October 11, 2012 at 11:45 am, Rob S said:
I guess that assumes I knew what DiceTV was. It makes sense now but I’m so bombarded with things these days*, that I need more explicit instructions.
* as indicated elsewhere, there’s new things to learn every week in this industry so it’s hard to keep up; any clue along the way will help you get noticed, just like clues in a resume.
October 11, 2012 at 10:37 am, Rob S said:
back to the message…
Why are you adding people’s quotes in your resume? I think that’s a job for the cover letter.

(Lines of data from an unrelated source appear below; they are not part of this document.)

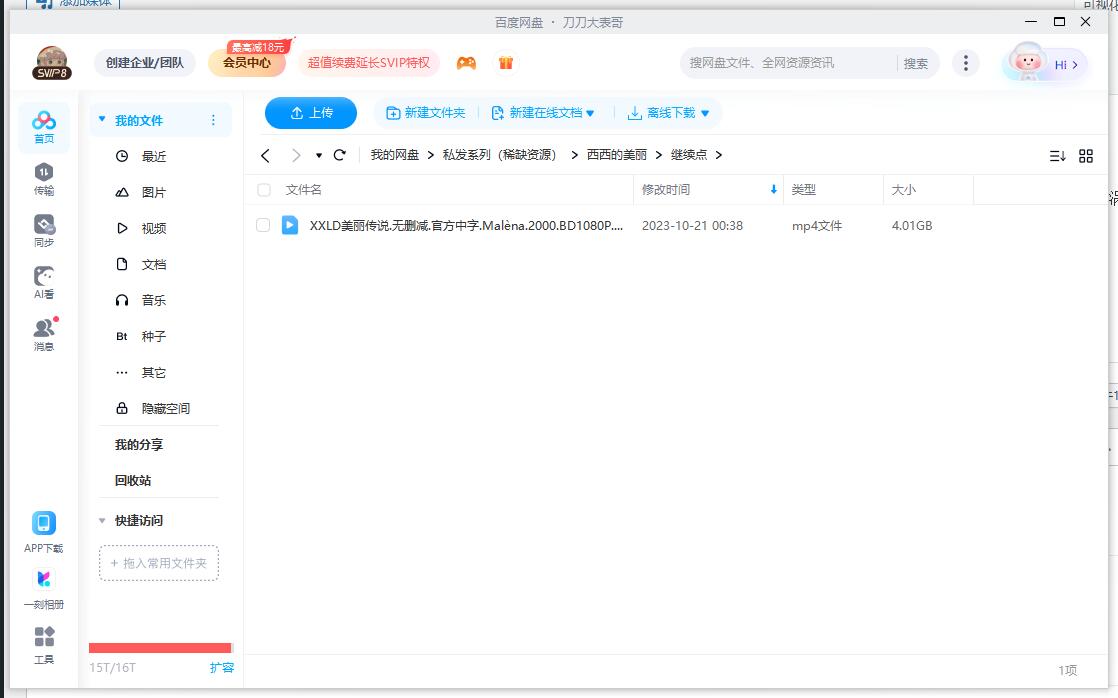Switch file list to grid view
This screenshot has height=698, width=1118.
(x=1086, y=156)
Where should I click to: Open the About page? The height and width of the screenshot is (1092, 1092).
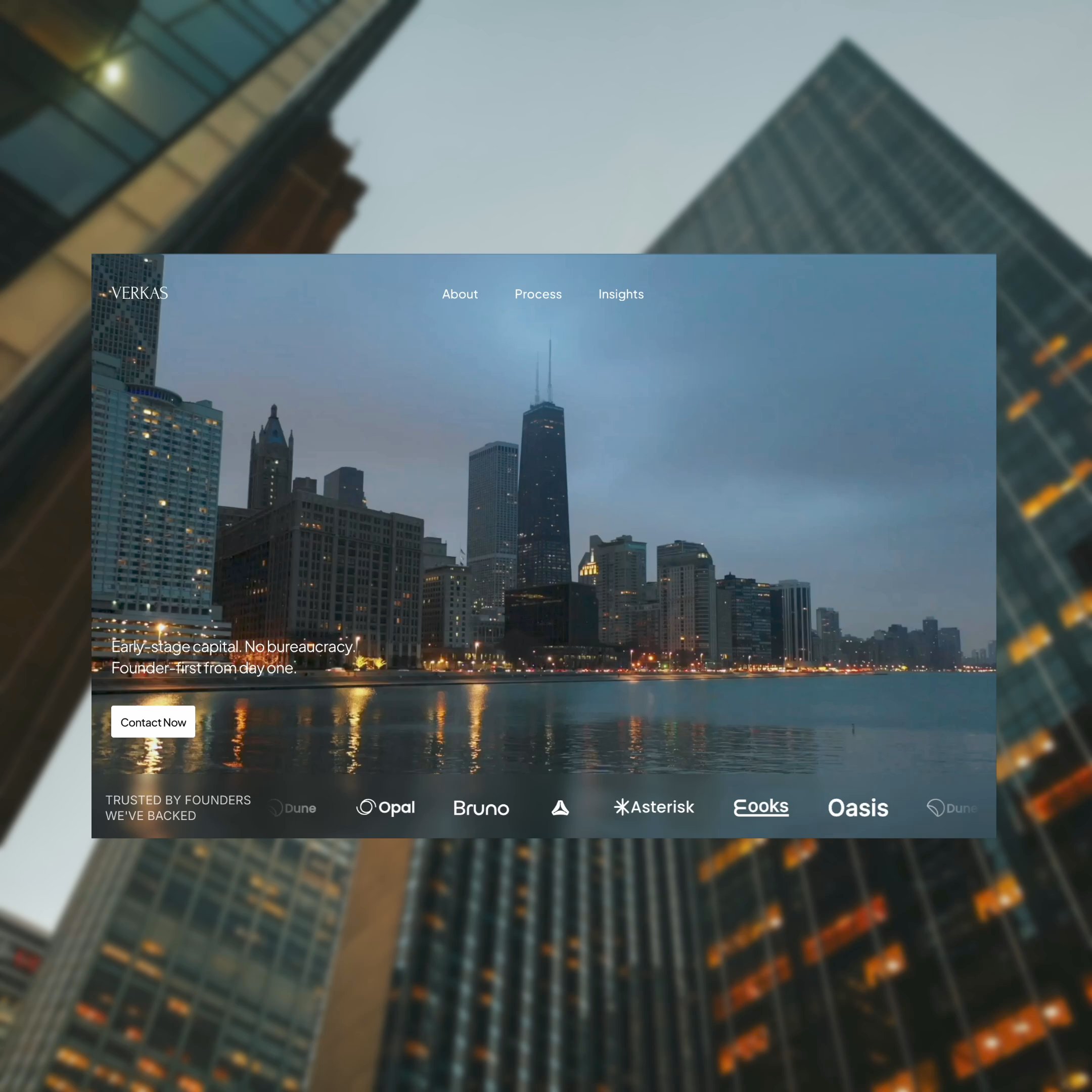tap(460, 294)
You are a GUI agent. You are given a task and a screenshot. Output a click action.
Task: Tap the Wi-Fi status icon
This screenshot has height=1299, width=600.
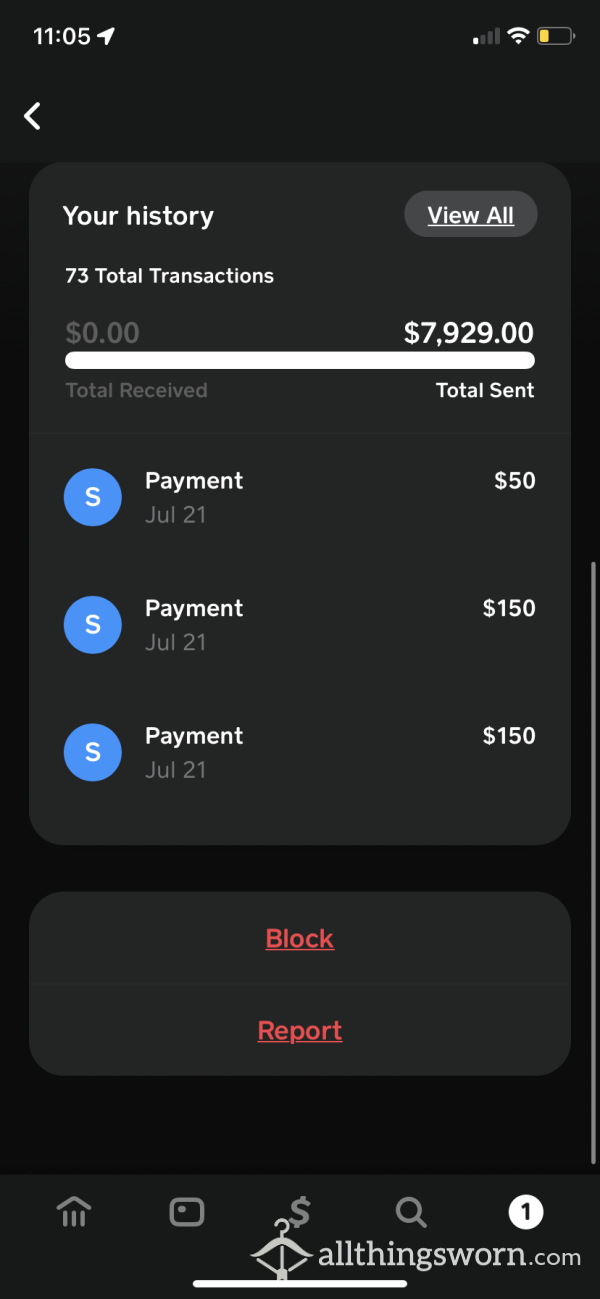[x=517, y=36]
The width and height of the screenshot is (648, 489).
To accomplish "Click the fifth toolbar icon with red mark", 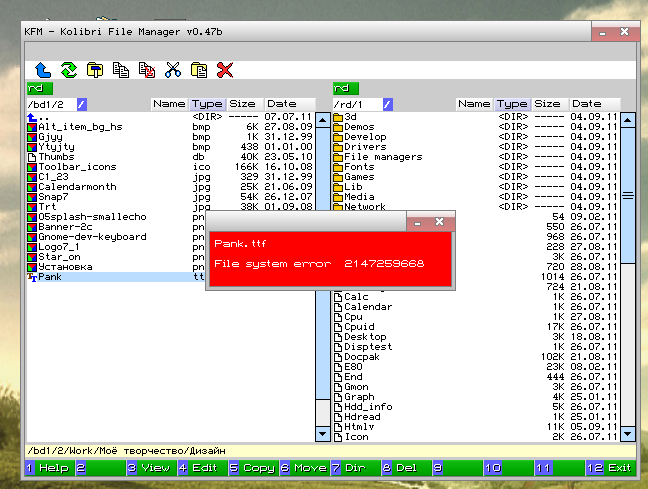I will point(147,70).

Also, how do you handle sending cover letters through websites that only want resumes? It seems that when going electronic, all of the old rules go out the window. With electronic automated review, the formatting becomes not only useless but often a detriment. I wish there was a way to send an e-resume to the computer and a formatted one to the person, but that’s not practical (and yes, it helps that most automated review tools now ignore formatting rather than getting confused by it.)
So how do we create a great resume for a e-submission that doesn’t allow cover letters to clarify how skills were used?
October 11, 2012 at 11:00 am, Mark Feffer said:
Rob, that’s a great question. We’ll write a post to answer it. Thanks!
October 13, 2012 at 10:50 pm, tkjoffs said:
Agreed. Even the most ignorant of media outlets, FOX News, puts the text under video so those of us that don’t care to waste our time listening some someone talk when we can read faster, can. It would also help in the event that your viewers did not have speakers, or are deaf?
October 13, 2012 at 10:52 pm, tkjoffs said:
Where is the text? All your articles seem to be nothing but video? Funny, but I would not consider this an article…
April 22, 2013 at 4:20 pm, Richard Morgan said:
I got so tired of the useless noises made by Windows that I don’t even have speakers on my PC. As a result, your video was also useless to me.
For the people who couldn’t open the video, before you write off a web page as useless, the first thing that you should do is run your mouse pointer around the screen and search for places where the mouse pointer changes from an arrow to a hand. That’s a sign that there’s a link there and you should click on it to see what it is. It’s now quite common for web pages to not have an explanation that the link is there. I can’t believe there are still people out there who haven’t figured this out by themselves.
June 09, 2013 at 8:24 am, AmyInNH said:
This seems to have a lot about resumes, I’m surprised its got a coverletter only title on this. Very nice work.